All potentially hazardous food items shall be kept in cold holding of 41F and below or in hot holding of 135F and above.
All items were only set out for an hour. Items were put in walk-in cooler to return items to temperature.
Corrected on site.

Observed one sanitizer bucket not prepared at correct concentration of 100ppm chlorine.
All sanitizer buckets shall be prepared at beginning of day at correct concentration of 100ppm chlorine and switched out every four hours or sooner to maintain correct concentration.
Corrected on site.

Inspection Memo:

BERNARDO'S MEXICAN - Routine Inspection

HAND WASHING STATIONS - Fully Stocked, accessible
HOT WATER SUPPLY - 120F+ three compartment sink, 100-108F hand washing sinks
SANITIZING - 100 ppm chlorine at 3 compartment sink basin and sanitizer bucket
TEMPERATURE CONTROL - All potentially hazardous foods observed to be at or below 41F or at or above 135F
FOOD SAFETY TRAINING - Managers certificate on site and current, please store food handlers cards on site

• Employee on site could not find the work site plan but believed the manager had completed it. A new plan was filled out on site. Staff are following the COVID-19 state guidelines.
• Observed employees wearing face coverings.
• Observed physical distancing and COVID-19 signs posted.
• Observed barriers installed at point of sale.
• Per Plan, high touch areas are sanitized after each party.
• Facility is following the current "no dine-in" order. There is some very limited seating outside which is in accordance with the physical distancing and air flow requirements.
• Observed hand sanitizer provided at entrance to facility.
• Employees have been trained on the contents of Plan. Training shall be documented on the plan.
• Regular menu's are being used but sanitized after each party.
07/28/2020: Routine Inspection
Violations:Major - 0
 Minor - 1

Food handlers cards were not on site. Please have food handlers cards for all employees on site.

Inspection Memo:

The following was in compliance:
Hand sinks supplied with soap, paper towels and water temp>100*F
Three comp sink water temp>120*F
Hood filters are clean
Cold holding<41*F
Hot holding>135*F
Dish washer at 50ppm chlorine, test strips available
Sanitizer bucket at 100ppm chlorine
Food Safety Manager Cert current and available

Pest Control Report available, per report, please repair any door gaps in back doors. Remove any snap style traps, these type of traps are not allowed in restaurants.
11/14/2019: Routine Inspection
Violations:Major - 0
 Minor - 5

Observed tub of beef on floor of walk-in cooler, please place all food items at least 6 inches above ground.

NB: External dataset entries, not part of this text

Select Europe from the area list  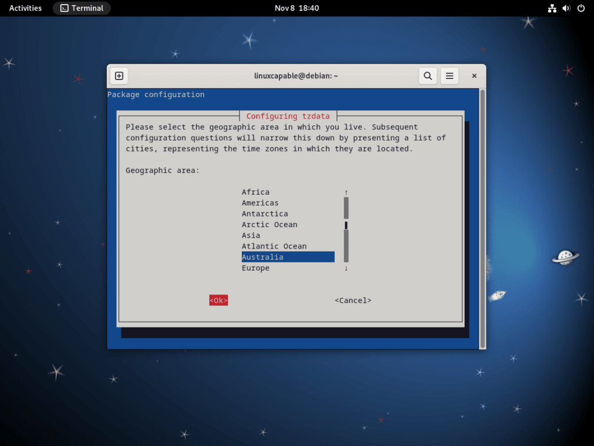click(x=255, y=268)
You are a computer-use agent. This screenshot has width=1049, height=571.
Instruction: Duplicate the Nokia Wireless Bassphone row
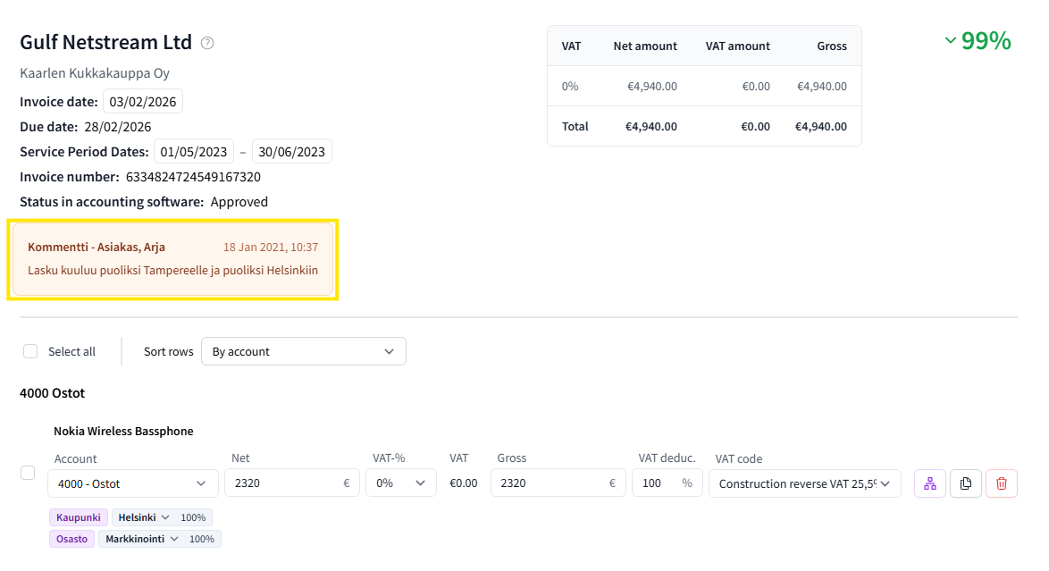click(x=966, y=483)
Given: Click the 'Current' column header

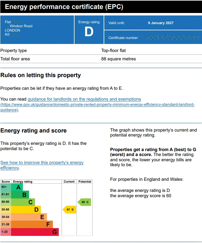Looking at the screenshot, I should pyautogui.click(x=69, y=182).
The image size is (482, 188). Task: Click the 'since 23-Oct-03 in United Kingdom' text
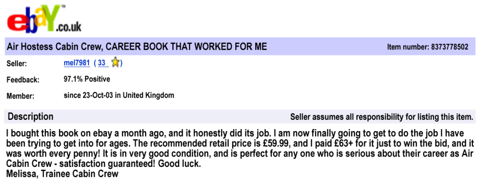[119, 95]
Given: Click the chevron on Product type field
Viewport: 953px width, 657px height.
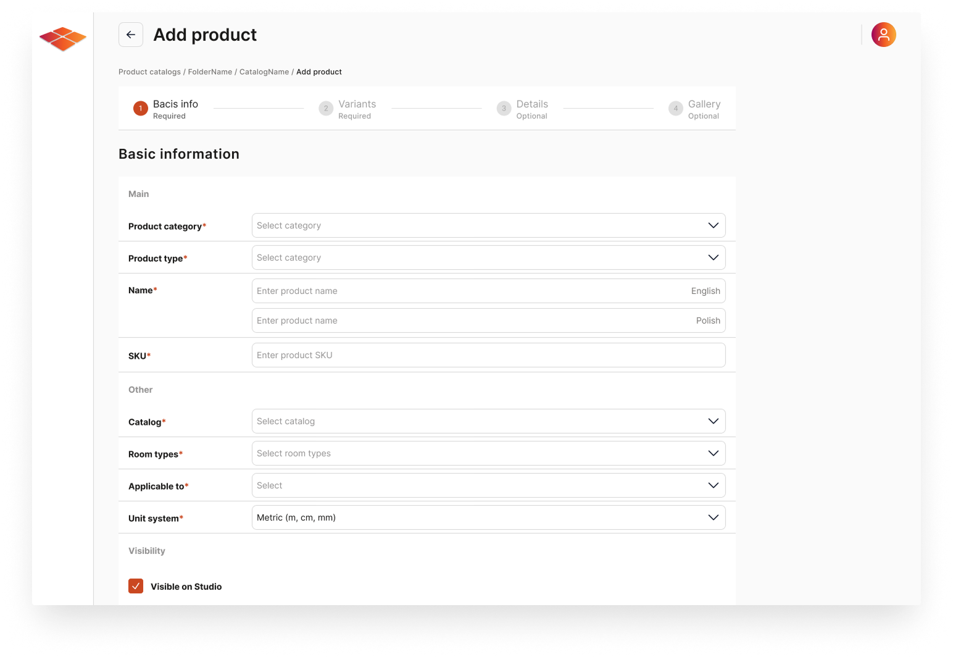Looking at the screenshot, I should point(714,257).
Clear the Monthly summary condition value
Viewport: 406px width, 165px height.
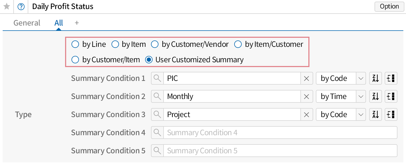coord(307,97)
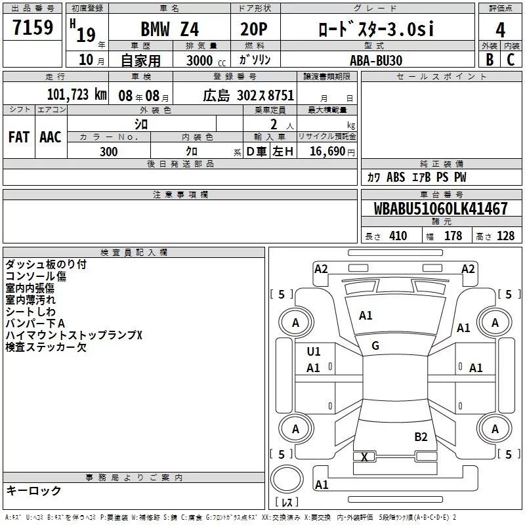Viewport: 525px width, 525px height.
Task: Click the upper-left tire circle marked A
Action: (295, 322)
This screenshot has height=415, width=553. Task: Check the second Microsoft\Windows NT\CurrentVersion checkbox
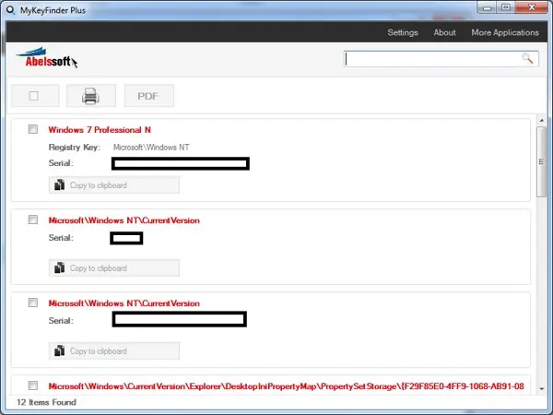coord(33,302)
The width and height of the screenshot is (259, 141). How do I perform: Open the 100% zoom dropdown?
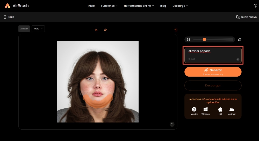pyautogui.click(x=38, y=29)
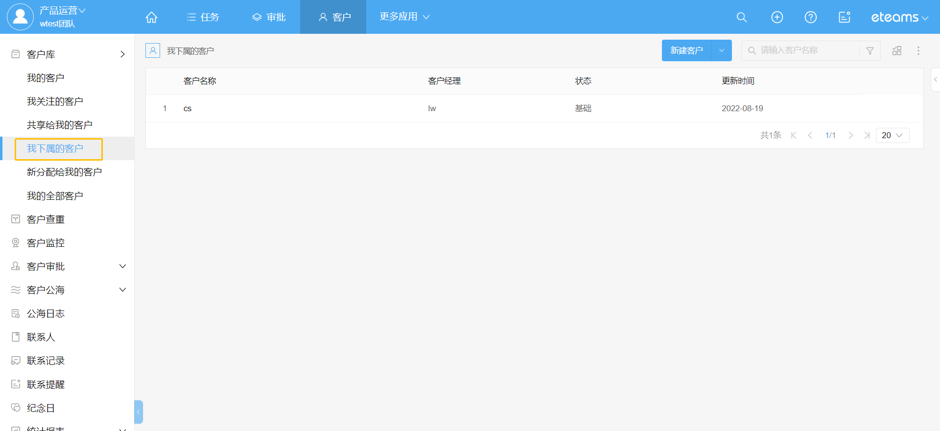The height and width of the screenshot is (431, 940).
Task: Click the 新建客户 button
Action: [686, 50]
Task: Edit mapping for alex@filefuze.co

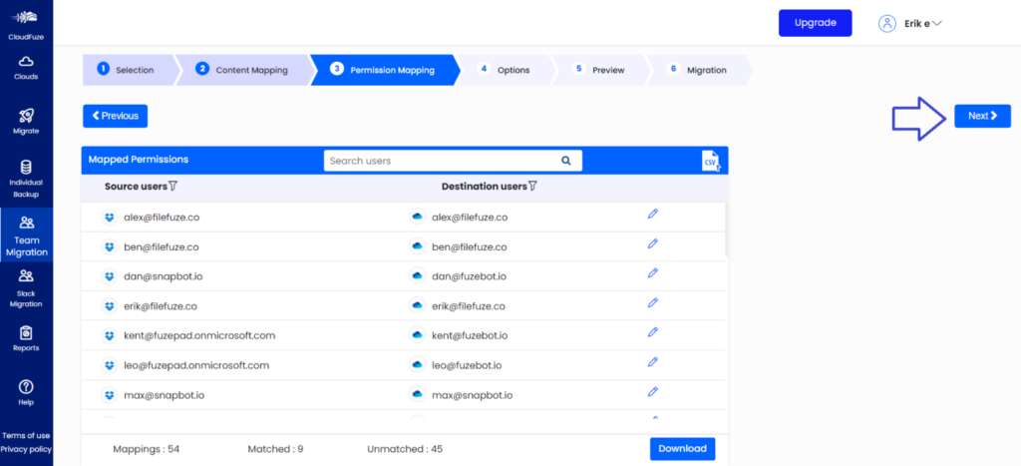Action: click(x=653, y=214)
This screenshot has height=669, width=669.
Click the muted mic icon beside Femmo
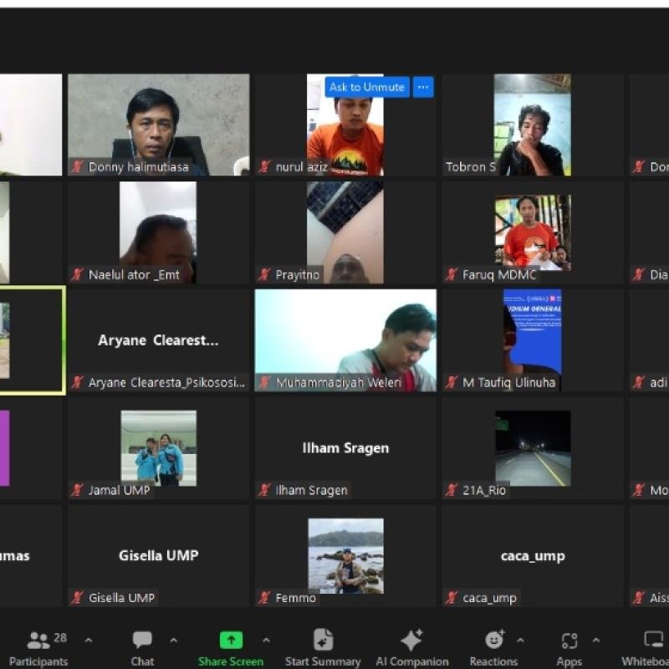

Observed linoleum peeling from wall underneath men's bathroom sink, please replace or repair.

Observed some food build-up and debris around warewashing/water heater area, please clean and sanitize.

Observed food debris and rust on racks in back storage area, clean and sanitize racks.

Observed leak in front hand sink, please repair hand sink.

Observed light coming through back door of restaurant, please repair or replace weather strip.

Observed opening in ceiling tiles above hot water heater, please properly seal openings.